Rockfish Caught off Fukushima Still Exceeds Radioactivity Limits via Maritime Executive

PUBLISHED FEB 8, 2022 3:00 PM BY THE MARITIME EXECUTIVE

Radiation continues to plague local fisheries near Fukushima, Japan, a decade after a massive earthquake caused a meltdown at the Fukushima Daiichi nuclear power plant. On Tuesday, Japanese health officials said that they would halt all consignments of black rockfish from the region because testing in January found excessive levels of radioactivity. 

It is not the first time: in February 2021, rockfish catches near Fukushima tested out with five times the permitted radiation level allowed by the Japanese government, registering 500 Becquerels of radioactive cesium per kilo. The fish were caught about four nm off the coast.

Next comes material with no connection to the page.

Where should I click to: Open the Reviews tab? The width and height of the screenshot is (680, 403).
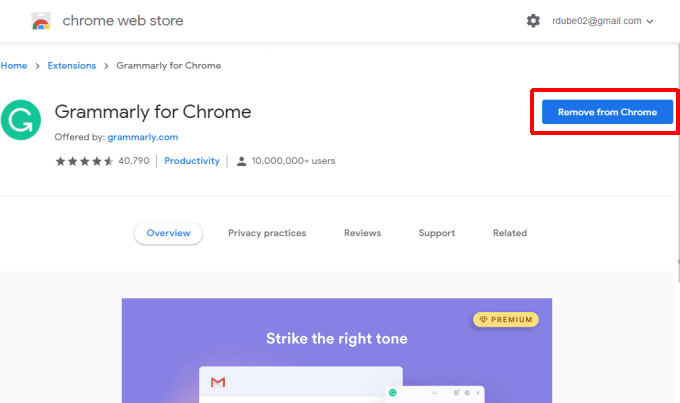362,233
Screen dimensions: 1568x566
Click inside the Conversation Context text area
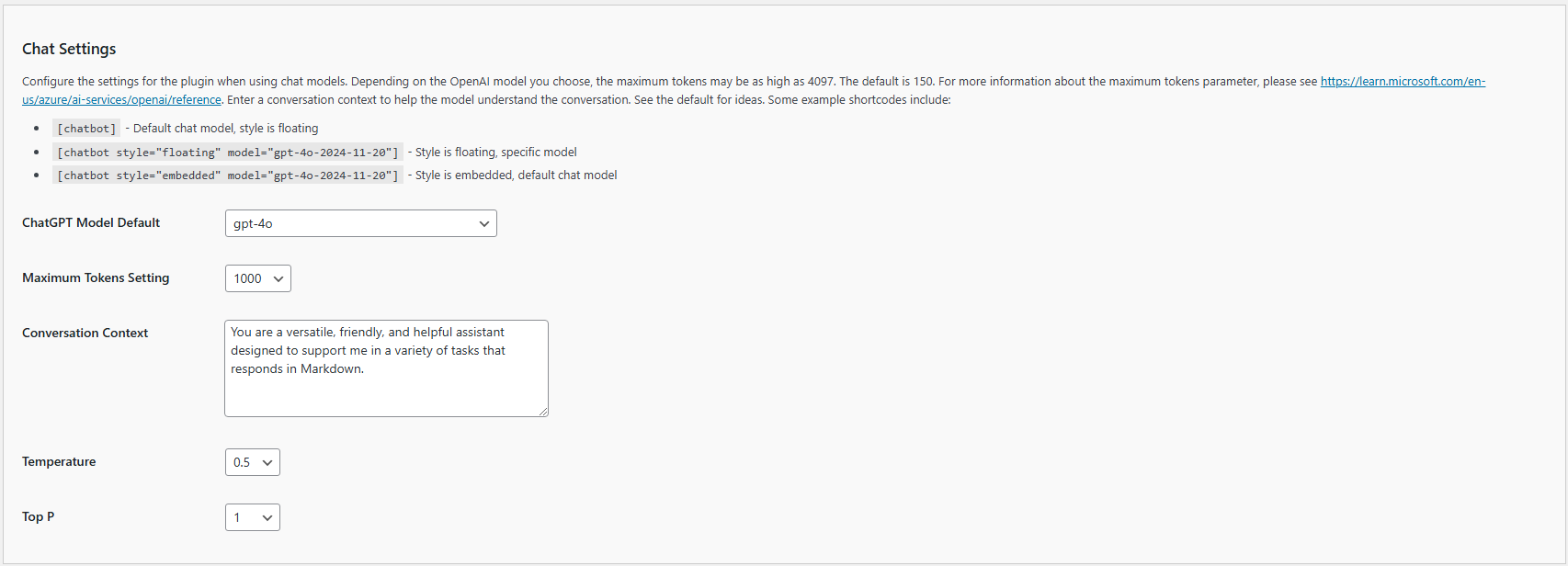click(x=386, y=368)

By comparison, West Coast bluefin tuna test out at less than one Becquerel per kilo. 

The landscape surrounding the plant was heavily contaminated with cesium from fallout from the reactor meltdown in 2011. While the Japanese government has remediated human-occupied areas by removing the topsoil, forests and rural areas have not been treated, according to researchers – leaving an abundant reserve of dangerous radioactive isotopes in the surface soil layer. This contamination washes down into streams when it rains, entering the food web.